Minggu, 11 Desember 2016

Hijabi Korea, Hijab menjelaskan identitasku di Korea

[Ahad Share]
Catatan Muslimah di Negeri Ginseng
Writing Contest Semusim Cinta 2016
--------------------------------------------------------

Hijabi Korea, Hijab menjelaskan identitasku di korea
Oleh: Heny Aprianita

Pada kesempatan kali ini, aku ingin membagi cerita tentang pengalaman hidup di negeri asing antah berantah. Ehm, perlu aku garis bawahi disini, kisah terinspirasi dariku yang sedang meneruskan kehidupanku serta kombinasi dari berbagai cerita dan pengalaman teman-temanku yang sudah hidup bertahun-tahun disini.
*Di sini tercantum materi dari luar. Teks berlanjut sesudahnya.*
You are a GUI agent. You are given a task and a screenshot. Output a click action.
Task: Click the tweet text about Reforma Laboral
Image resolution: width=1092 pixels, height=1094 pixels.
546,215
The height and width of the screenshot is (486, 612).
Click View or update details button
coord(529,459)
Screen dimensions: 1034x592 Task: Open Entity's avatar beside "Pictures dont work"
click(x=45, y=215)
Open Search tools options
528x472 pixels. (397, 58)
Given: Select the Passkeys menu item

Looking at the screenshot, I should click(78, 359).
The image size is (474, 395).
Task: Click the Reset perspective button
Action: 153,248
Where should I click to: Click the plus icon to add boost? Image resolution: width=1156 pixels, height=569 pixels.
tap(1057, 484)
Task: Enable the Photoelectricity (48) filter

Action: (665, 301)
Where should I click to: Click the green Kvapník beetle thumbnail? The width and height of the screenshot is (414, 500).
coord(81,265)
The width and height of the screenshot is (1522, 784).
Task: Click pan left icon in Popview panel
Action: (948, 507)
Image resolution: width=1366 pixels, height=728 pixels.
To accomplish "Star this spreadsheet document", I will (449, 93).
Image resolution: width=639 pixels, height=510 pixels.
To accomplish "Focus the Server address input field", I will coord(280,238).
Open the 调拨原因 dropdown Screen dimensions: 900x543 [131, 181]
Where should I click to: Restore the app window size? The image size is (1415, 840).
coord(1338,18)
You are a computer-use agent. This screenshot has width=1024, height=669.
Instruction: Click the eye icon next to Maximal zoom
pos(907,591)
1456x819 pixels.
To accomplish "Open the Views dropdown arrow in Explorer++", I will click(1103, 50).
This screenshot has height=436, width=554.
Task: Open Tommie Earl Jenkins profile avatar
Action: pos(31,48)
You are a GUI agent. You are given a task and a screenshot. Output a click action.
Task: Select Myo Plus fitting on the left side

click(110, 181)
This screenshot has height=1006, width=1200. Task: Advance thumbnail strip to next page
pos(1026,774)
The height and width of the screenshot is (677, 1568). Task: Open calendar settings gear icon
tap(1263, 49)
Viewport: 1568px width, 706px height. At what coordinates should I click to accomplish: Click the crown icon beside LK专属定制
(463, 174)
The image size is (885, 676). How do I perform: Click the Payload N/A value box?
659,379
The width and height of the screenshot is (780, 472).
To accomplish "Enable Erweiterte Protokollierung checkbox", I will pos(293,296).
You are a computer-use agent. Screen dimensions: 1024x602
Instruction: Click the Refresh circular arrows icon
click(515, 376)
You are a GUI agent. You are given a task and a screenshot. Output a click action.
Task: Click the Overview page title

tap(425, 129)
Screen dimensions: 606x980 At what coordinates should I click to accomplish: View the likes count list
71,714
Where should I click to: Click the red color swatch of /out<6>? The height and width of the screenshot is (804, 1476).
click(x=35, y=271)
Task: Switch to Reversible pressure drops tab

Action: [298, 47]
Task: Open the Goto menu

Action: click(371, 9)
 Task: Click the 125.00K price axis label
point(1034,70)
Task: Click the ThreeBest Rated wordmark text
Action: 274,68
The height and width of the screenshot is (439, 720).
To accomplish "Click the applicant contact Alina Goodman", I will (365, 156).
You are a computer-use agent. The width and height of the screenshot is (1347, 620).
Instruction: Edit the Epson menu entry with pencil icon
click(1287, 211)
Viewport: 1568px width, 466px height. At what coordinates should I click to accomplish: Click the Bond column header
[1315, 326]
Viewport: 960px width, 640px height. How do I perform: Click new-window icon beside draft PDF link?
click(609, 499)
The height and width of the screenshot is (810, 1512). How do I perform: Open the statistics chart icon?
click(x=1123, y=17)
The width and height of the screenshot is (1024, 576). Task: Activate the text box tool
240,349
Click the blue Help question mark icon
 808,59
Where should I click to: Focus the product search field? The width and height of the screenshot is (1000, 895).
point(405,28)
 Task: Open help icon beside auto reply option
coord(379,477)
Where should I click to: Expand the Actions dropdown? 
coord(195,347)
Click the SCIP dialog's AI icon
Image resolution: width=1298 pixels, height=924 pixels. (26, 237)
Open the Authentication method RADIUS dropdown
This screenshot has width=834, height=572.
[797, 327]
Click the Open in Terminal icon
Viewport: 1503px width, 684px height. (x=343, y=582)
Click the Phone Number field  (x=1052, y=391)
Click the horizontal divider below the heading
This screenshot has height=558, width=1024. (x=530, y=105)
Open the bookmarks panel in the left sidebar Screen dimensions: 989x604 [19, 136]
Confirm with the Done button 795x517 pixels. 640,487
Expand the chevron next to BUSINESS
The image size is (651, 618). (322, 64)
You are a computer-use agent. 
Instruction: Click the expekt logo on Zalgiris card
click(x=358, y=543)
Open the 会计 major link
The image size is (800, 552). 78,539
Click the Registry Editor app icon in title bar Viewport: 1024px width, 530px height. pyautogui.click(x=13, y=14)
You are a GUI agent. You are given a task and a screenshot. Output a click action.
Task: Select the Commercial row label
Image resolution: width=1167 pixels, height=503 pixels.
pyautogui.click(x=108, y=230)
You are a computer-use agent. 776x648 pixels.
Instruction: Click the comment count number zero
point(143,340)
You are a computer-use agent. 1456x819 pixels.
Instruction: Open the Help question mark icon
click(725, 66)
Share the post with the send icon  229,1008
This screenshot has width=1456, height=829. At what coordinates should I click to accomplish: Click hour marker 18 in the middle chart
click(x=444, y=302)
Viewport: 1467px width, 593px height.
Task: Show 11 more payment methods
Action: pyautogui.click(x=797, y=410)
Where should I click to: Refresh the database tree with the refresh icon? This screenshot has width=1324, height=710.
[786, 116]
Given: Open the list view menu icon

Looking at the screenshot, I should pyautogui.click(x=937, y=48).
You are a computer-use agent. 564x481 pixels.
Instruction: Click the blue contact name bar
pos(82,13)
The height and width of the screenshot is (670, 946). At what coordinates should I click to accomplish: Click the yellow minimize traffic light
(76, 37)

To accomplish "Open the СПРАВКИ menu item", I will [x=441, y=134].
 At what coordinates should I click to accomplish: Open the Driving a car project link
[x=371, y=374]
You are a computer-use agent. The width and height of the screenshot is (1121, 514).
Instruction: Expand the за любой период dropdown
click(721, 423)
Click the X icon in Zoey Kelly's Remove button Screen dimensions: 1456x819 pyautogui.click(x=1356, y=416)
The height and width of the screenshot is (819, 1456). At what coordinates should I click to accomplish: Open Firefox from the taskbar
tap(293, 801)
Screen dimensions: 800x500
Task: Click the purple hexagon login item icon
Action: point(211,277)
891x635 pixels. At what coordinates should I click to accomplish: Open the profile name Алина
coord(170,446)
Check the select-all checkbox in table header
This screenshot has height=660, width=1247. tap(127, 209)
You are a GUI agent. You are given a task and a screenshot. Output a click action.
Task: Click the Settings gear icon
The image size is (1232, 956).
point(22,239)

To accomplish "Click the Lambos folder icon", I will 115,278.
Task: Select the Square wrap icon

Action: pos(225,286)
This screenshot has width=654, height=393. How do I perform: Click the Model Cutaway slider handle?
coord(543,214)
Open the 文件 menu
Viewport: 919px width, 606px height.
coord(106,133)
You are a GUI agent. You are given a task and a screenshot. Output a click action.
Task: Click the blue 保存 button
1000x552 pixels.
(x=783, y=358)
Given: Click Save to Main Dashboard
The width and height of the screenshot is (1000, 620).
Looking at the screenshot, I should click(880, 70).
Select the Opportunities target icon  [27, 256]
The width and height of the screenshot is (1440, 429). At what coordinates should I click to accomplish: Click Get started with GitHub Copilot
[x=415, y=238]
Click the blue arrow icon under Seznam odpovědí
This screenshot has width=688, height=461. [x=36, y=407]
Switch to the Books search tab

Aku muslim, aku perempuan, aku mempertahankan hijabku..

Sebelum aku melangkahkan kakiku di negara gingseng, sempat kudengar cerita teman-temanku bahwa agak susah menggunakan atribut hijab/veil/kerudung/tudung dan lainnya di korea selatan. Sempat hati ini ragu, “akankah aku mempertahankannya, akankah aku bisa beradaptasi, dan akankah mereka mau menerimaku?” but, life must go on… Kerudung adalah prinsip, aku tahu, aku masih belum sepenuhnya benar dengan pakaian-pakaian yang aku kenakan selama disini, tapi coba telisik lagi, yang bisa memutuskan dosa dan tidak berdosa hanya Tuhan

Tentang Hijab..

Pernah beberapa kali aku mendapatkan pengalaman lucu tentang hijab yang kupakai. Bagi mereka, melihat orang memakai hijab adalah hal baru dan unik. Mereka sebenarnya penasaran alasan apa dan mengapa setiap kemana-mana selalu mengenakan kain yang ditaruh untuk menutupi rambut. Ada Ibu-ibu yang memandang tajam, dan feedback ku, aku beri senyuman termanis dan terlama untuknya. haha… Biarlah tak apa, agar ada kesan bahwa wanita berhijab itu ramah dan suka senyum.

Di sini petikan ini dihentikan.